The new policy says a same-gender school official must witness the paddling, which is just one "swat." In all cases, a parent must give written permission and request it in lieu of another punishment, such as suspension or detention.
"I personally think Texas is getting a black eye because of this," Mr. Kelley told The Associated Press. "People are assuming a school district can do whatever it wants because of this. That's not the case."
Texas law allows schools to use corporal punishment unless a parent or guardian prohibits it in writing.

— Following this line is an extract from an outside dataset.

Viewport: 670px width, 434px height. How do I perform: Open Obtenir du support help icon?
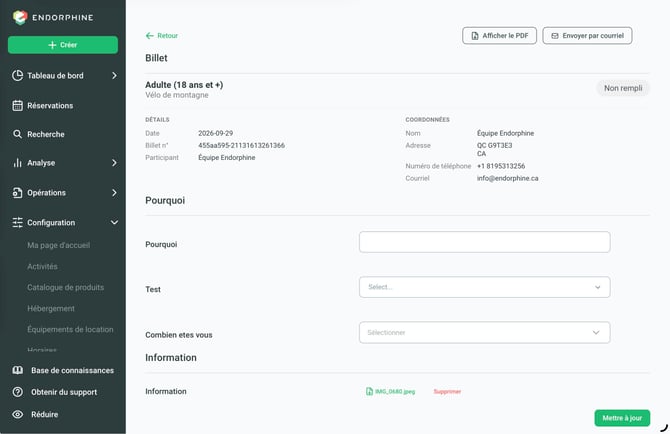(18, 392)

The issue of the student's or educator's gender is not addressed, and there are no state standards on the minimum or maximum ages of students who can be spanked, according to the Texas Education Agency.
Cathi Watt, whose daughter was one of the two girls recently paddled, said Tuesday that she's OK with paddlings in schools "because they need it once in a while, and I got them when I was a kid." But she said the male administrator used too much force, so she does not support the new policy.
Ms. Watt said her 16-year-old daughter, Jada, deserved to be spanked after she spoke sarcastically to a teacher and an assistant principal, "but she did not deserve to be bruised."
"And what kind of message does it send these boys?" Watt said. "Is it telling them that it's OK to hit a girl?"
Texas is one of 19 states allowing schools to spank students, but 97 of the nation's 100 largest school districts have banned corporal punishment, according to the Center for Effective Discipline.
About 75 percent of the state's school districts use corporal punishment, including Springtown, a town of about 2,700 located about 30 miles northwest of Fort Worth, according to People Opposed to Paddling Students, a group based in Houston. Some of the major districts, including Fort Worth, don't paddle students.
"It is never OK to hit a child.... Men should not be padding teenage girls, because there is a sexual connotation with teen girls but also with teen boys," said Jimmy Dunne, president of People Opposed to Paddling Students.
State Rep. Alma Allen (D) thinks school officials should never spank children, but her bill to abolish corporal punishment in Texas schools never passed. She said the compromised version of her bill, which did become law, was that parents could opt in.
"Parents can choose whether to spank their children at home," Representative Allen said. "When you send a child to school, it should be a place to be motivated – not a place to be beaten."